Drag x. Watch two rates become one.

The composition $(\sin x)^2$ is two jobs in a row: first $\sin$ , then square. Drag $x$ on the widget below. The left readouts show the inner rate ( $g'(x) = \cos x$ ) and the outer rate ( $f'(u) = 2u$ , evaluated at $u = \sin x$ ). The right readout shows their product, which is the actual rate of the whole composition.

Two things to notice:

The total rate is the inner rate times the outer rate. Always.
When the inner rate hits zero (at $x = \pi/2$ , where $\cos x = 0$ ), the total rate goes to zero too. The chain is only as strong as any link that hits zero.

That product rule (multiply rates along a chain of compositions) is the most important formula in differential calculus, and not by coincidence the mechanism by which every neural network in the world is trained.

Functions that eat functions

When you write $(\sin x)^2$ , you’re doing two jobs in a row. First, take $x$ , pass it to $\sin$ ; call the result $u$ . Then take $u$ , square it.

x \;\longrightarrow\; \boxed{\;\sin\;} \;\longrightarrow\; u \;\longrightarrow\; \boxed{\;(\cdot)^2\;} \;\longrightarrow\; \text{output}

We call this composition and write it $f(g(x))$ or $(f \circ g)(x)$ , where $g$ runs first (the inner function) and $f$ runs second (the outer). In our case $g(x) = \sin(x)$ and $f(u) = u^2$ .

The derivative problem: nudge $x$ by a tiny amount. How does the final output change? Both functions are amplifying (or dampening) that nudge. The output’s sensitivity to $x$ depends on both rates at once.

A simpler case first: watch the rates multiply

Forget $\sin$ for a second. Pick $g(x) = 3x$ (a simple stretch) and $f(u) = u^2$ .

The composition is $f(g(x)) = (3x)^2 = 9x^2$ , which we already know how to differentiate:

\frac{d}{dx}\, 9x^2 \;=\; 18x.

Now try it the long way, using both rates:

$g'(x) = 3$ (the inner rate, a tripler stays a tripler).
$f'(u) = 2u$ , so at $u = g(x) = 3x$ , $\;f'(g(x)) = 2 \cdot 3x = 6x$ .
Multiply them: $\;6x \cdot 3 = 18x.$

Same answer. The rates multiplied. Not a coincidence: that’s the whole game.

For a composition $f(g(x))$ , the derivative is:

(f \circ g)'(x) \;=\; f'\!\big(g(x)\big) \cdot g'(x)

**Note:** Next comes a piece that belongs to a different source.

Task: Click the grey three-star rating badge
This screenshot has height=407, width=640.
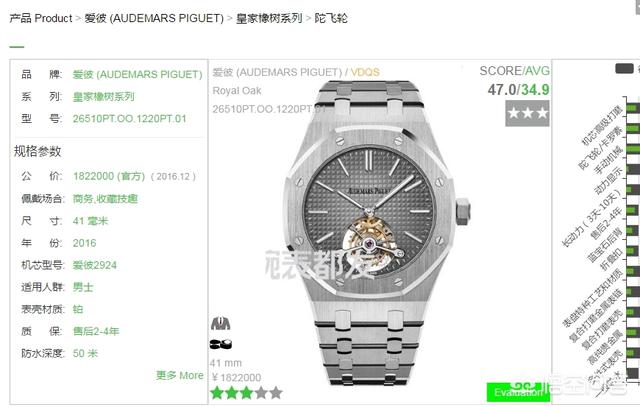Action: coord(527,113)
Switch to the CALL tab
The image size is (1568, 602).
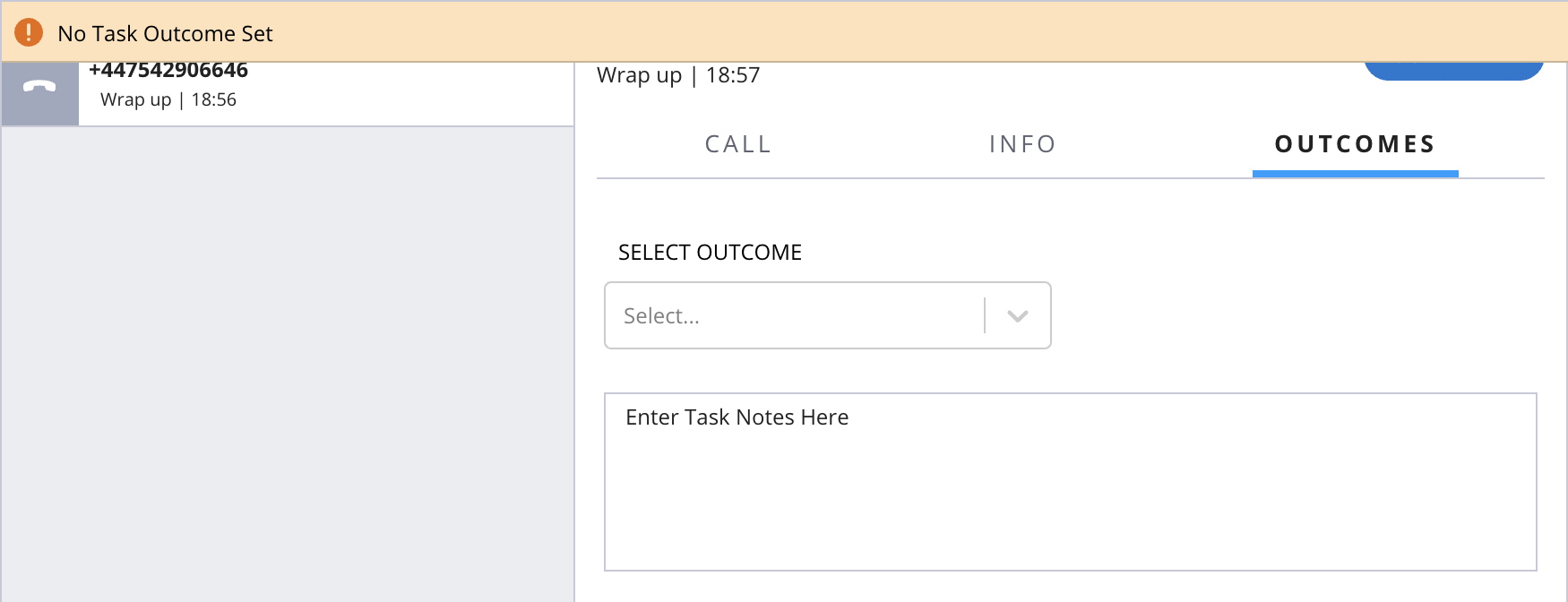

Read it left to right: the rate of the outer function, evaluated at the inner function’s output, times the rate of the inner function at $x$ .

The nickname chain rule (you multiply along a chain of rates) will haunt you. Get comfortable.

Your turn

Let $g(x) = 3x$ and $f(u) = u^2$ .

Compute $(f \circ g)'(2)$ .

Why this IS backpropagation

Here is the secret the rest of this course is organized around.

A neural network is a long function composition. The input goes through a layer, then another layer, then another, then a softmax, then a loss function. The output (the loss) is

L \;=\; \mathrm{loss}\big(\mathrm{softmax}\big(W_n \cdots \mathrm{relu}(W_2 \,\mathrm{relu}(W_1 x)) \cdots\big)\big).

To train it, we need the rate of the loss with respect to every single parameter $W_i$ . And the chain rule says the way to find it is:

Walk the chain from output back to input, multiplying local rates as you go.

That walk is called backpropagation. Every deep learning framework is, under the hood, a really efficient implementation of the chain rule. loss.backward() in PyTorch is the chain rule applied across a graph of operations, a few million times over.

In Module 12 we’ll build this ourselves, from one + node at a time. But the idea you just practised (rates multiply through compositions) is the whole thing. You now know how neural networks learn. The rest is plumbing.